A LOOK BACK AT NOVEMBER 1992

IF WE REMEMBER anything about 1992 – other than the Barcelona Olympics, perhaps – it would be the Rio Earth Summit, where there had been an “almighty wrangle”, as HCB’s editor Mike Corkhill termed it, about how to deal with global warming. Would the imminent arrival of an avowed environmentalist as US vice-president enhance the chances of success? In the event, it made little difference and the earth’s atmosphere is still filling up with greenhouse gases thirty years later.

But the Rio Earth Summit was the beginning of what we are seeing today: increasing environmental legislation and growing restrictions on those chemicals deemed harmful to humans and the environment at large. We are being called on to use alternative fuels, reduce energy consumption and minimise waste, although over the course of the last three decades the time spent working on those solutions to climate change has been vastly outweighed by the continuation of the wrangling.

HCB’s November 1992 issue featured its usual lengthy reviews of recent regulatory meetings, starting with the UN Sub-committee of Experts’ sixth session, where the headline takeaway was that solids of Packing Group I would henceforth be allowed to be carried in IBCs. A large part of the report on that meeting was taken up with issues that had emanated from Rio de Janeiro, including a comprehensive programme of action for the environmentally sound management of chemicals; this led to the creation of the Globally Harmonised System (GHS) and a new UN Sub-committee, parallel to the transport body, to develop and look after it, although its first edition was not adopted until December 2002.

Returning to the topic of IBCs, an article by Vince Vitollo suggested that the US DOT’s HM-181 rulemaking, which had recently been published as a notice of proposed rulemaking, would on the one hand simplify matters for shippers by opening up the possibility of using different packagings, including all types of IBC. On the other hand, however, this would cause disharmony with some international provisions, particularly those in the IMDG Code. Moreover, the proposed requalification testing could lead to costly packagings being tested to destruction every year. There were, Vince said, more questions than answers so far, and he expected DOT would have a tough time to get an agreeable final rule together for publication in 1993.

An interesting illustration of how much times have changed in the past thirty years can be found in HCB’s annual review of the UK road tanker sector. As ever, this was accompanied by a listing of companies active in the sector, which ran to a page and included around 45 haulage firms. Today there are only a handful involved in the sector, and they have had to become a lot more professional in their operations if they are to find and keep business.

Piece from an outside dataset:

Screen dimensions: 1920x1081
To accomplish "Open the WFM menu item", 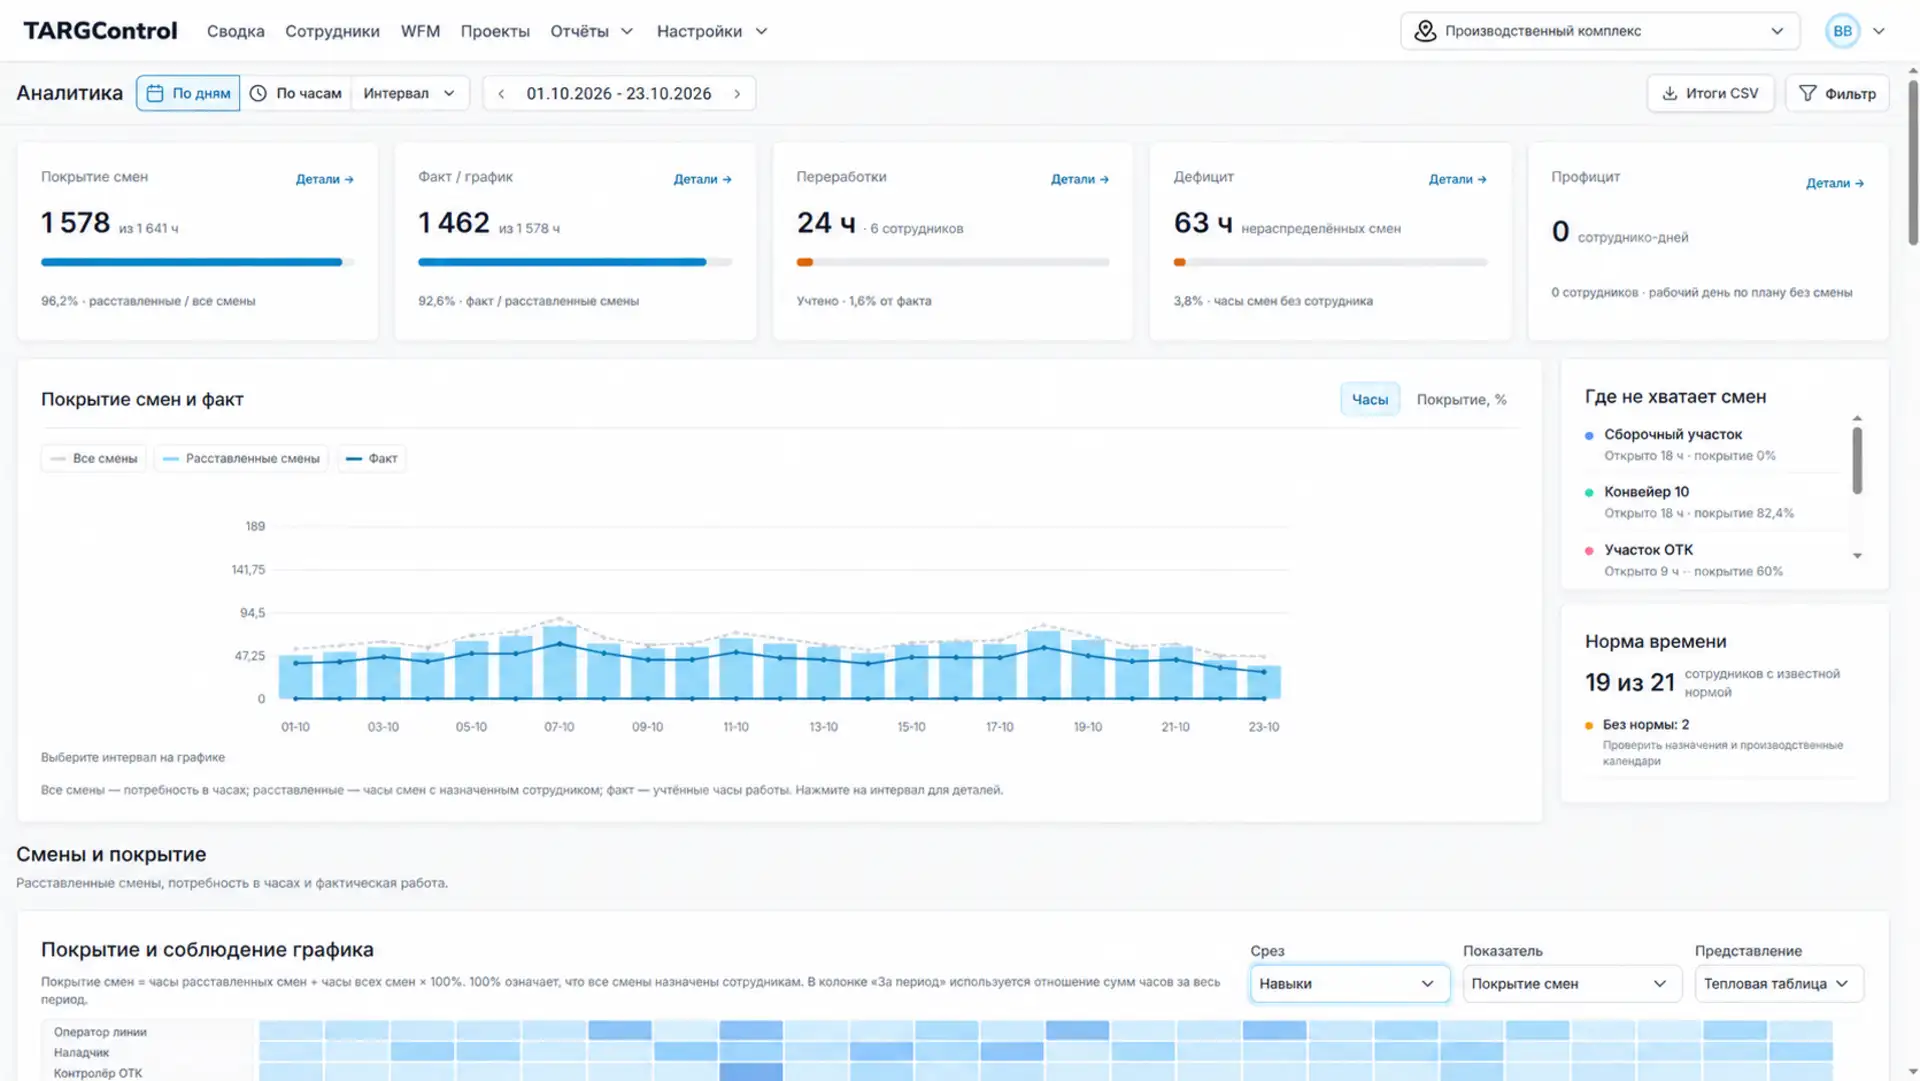I will 420,32.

Some of their work was taken over by the growing tank container sector, which offered competition for cargo and some efficiency gains. However, running a tank container fleet was not all plain sailing. In November 1992 we reported that Taylor Minster Leasing was offering £500 for information that would help it find one of its tanks, last seen in Belfast but subsequently having vanished. Sadly, we do not know if it was ever recovered.